EXERCISE:
Reproduce the following records verbatim, everything from the line containing "This screenshot has width=948, height=492." down to the line containing "[x=251, y=123]", with both of those lines included.

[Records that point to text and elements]
━━━

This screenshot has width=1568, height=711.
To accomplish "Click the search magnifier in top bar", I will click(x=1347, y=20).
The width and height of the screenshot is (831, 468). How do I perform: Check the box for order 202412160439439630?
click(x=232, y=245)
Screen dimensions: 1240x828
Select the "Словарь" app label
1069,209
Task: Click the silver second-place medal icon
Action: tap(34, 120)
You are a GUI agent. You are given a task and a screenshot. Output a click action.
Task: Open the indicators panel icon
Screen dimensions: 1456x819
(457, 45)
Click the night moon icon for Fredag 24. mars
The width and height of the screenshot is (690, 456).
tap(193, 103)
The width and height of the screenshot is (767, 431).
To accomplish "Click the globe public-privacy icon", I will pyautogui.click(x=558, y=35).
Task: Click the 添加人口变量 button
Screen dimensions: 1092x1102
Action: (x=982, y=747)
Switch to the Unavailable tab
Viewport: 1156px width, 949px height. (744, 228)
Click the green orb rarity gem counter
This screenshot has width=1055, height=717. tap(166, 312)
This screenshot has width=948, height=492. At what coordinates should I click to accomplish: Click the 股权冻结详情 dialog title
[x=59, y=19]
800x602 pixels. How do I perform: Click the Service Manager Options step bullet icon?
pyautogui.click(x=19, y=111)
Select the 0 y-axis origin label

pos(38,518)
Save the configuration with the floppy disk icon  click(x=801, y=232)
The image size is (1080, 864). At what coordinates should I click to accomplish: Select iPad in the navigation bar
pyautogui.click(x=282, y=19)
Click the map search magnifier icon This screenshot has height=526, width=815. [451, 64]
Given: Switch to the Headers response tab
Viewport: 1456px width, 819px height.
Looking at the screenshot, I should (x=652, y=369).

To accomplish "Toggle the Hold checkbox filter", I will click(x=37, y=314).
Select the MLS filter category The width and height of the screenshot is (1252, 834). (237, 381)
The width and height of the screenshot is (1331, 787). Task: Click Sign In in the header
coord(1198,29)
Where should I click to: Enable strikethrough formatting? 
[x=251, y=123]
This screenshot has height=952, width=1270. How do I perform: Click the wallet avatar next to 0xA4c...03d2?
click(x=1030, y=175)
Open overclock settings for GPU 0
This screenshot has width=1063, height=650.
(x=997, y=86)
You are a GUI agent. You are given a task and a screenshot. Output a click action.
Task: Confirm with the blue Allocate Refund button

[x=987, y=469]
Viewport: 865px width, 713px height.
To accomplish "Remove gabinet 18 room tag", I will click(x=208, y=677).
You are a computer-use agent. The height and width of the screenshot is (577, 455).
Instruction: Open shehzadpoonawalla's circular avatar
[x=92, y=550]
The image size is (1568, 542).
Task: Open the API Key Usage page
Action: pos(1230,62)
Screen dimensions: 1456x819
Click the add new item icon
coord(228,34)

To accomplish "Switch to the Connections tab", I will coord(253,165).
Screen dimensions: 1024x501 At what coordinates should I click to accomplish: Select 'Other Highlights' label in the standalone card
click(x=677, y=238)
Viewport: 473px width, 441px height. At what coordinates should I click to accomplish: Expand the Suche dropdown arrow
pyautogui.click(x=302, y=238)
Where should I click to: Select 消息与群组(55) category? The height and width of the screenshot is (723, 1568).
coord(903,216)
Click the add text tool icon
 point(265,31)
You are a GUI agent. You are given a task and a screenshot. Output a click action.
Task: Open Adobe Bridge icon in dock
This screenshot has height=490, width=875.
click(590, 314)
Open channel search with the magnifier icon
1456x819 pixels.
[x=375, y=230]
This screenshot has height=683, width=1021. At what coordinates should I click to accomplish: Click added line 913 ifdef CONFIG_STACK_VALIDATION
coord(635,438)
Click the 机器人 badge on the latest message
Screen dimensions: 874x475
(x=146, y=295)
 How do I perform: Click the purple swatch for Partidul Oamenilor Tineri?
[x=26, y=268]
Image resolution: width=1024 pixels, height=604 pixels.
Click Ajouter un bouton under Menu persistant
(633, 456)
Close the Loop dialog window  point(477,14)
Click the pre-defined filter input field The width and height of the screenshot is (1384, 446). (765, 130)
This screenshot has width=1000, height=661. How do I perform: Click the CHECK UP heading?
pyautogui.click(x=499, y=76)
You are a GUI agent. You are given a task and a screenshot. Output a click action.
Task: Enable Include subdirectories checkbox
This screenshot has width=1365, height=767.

━━━

ANSWER TO THE PROBLEM:
This screenshot has width=948, height=492. At what coordinates should I click to accomplish: Click the 股权冻结详情 dialog title
[x=59, y=19]
800x602 pixels. How do I perform: Click the Service Manager Options step bullet icon?
pyautogui.click(x=19, y=111)
Select the 0 y-axis origin label

pos(38,518)
Save the configuration with the floppy disk icon  click(x=801, y=232)
The image size is (1080, 864). At what coordinates should I click to accomplish: Select iPad in the navigation bar
pyautogui.click(x=282, y=19)
Click the map search magnifier icon This screenshot has height=526, width=815. [451, 64]
Given: Switch to the Headers response tab
Viewport: 1456px width, 819px height.
Looking at the screenshot, I should (x=652, y=369).

To accomplish "Toggle the Hold checkbox filter", I will click(x=37, y=314).
Select the MLS filter category The width and height of the screenshot is (1252, 834). (237, 381)
The width and height of the screenshot is (1331, 787). Task: Click Sign In in the header
coord(1198,29)
Where should I click to: Enable strikethrough formatting? 
[x=251, y=123]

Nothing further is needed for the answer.